By Ahmad Hathout
The CRTC accepted late last month a request by Quebecor for the regulator to determine a rate for its access to Telus’s wireless network.
The carriers had tried to come to a commercial agreement and a commission-staff-assisted mediation on the rate for access through the mobile virtual network operator framework but could not come to amicable terms.
The regulator will now choose which rate – Quebecor’s or Telus’s – is most appropriate for that access, which will allow the Montreal-based telecom to further expand into new territory.
Telus had opposed going to final offer arbitration (FOA) because the parties were allegedly still in negotiations, citing how close their rate structures were to each other.
Telus accused Quebecor of trying to get rates through the commission that it would otherwise not get in the marketplace.

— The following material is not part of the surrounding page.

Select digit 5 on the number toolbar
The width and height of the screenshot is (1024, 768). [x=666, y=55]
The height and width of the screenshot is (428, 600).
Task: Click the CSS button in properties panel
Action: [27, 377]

It, furthermore, warned that accepting Quebecor’s FOA request would make common the use of this process of last resort instead of through commercial negotiations, which it said is contrary to the existing policy of this being an exception rather than the rule.
But the CRTC determined that Quebecor met all the criteria for there to be a final hearing, including that it was a dispute involving only the single issue of rates; the issue affected both parties, who were unable to resolve the dispute using other methods; and the resolution does not require a new – or a change in an existing – policy.
Both Quebecor and Telus must provide relevant information, including a list of MVNO agreements they have entered and their rates, by February 13.
Quebecor is currently in a dispute with Bell over access to the telco’s wireless network after the CRTC selected Bell’s rate through FOA. Quebecor is now accusing the latter of stalling on access, while Bell is accusing the other of not signing a standard commercial agreement.
In a previous FOA process, the CRTC selected Quebecor’s rate over that of Rogers, which prompted the cable giant to go to court over the matter because it claims, in part, the decision runs counter to the “just and reasonable” provision under the Telecommunications Act.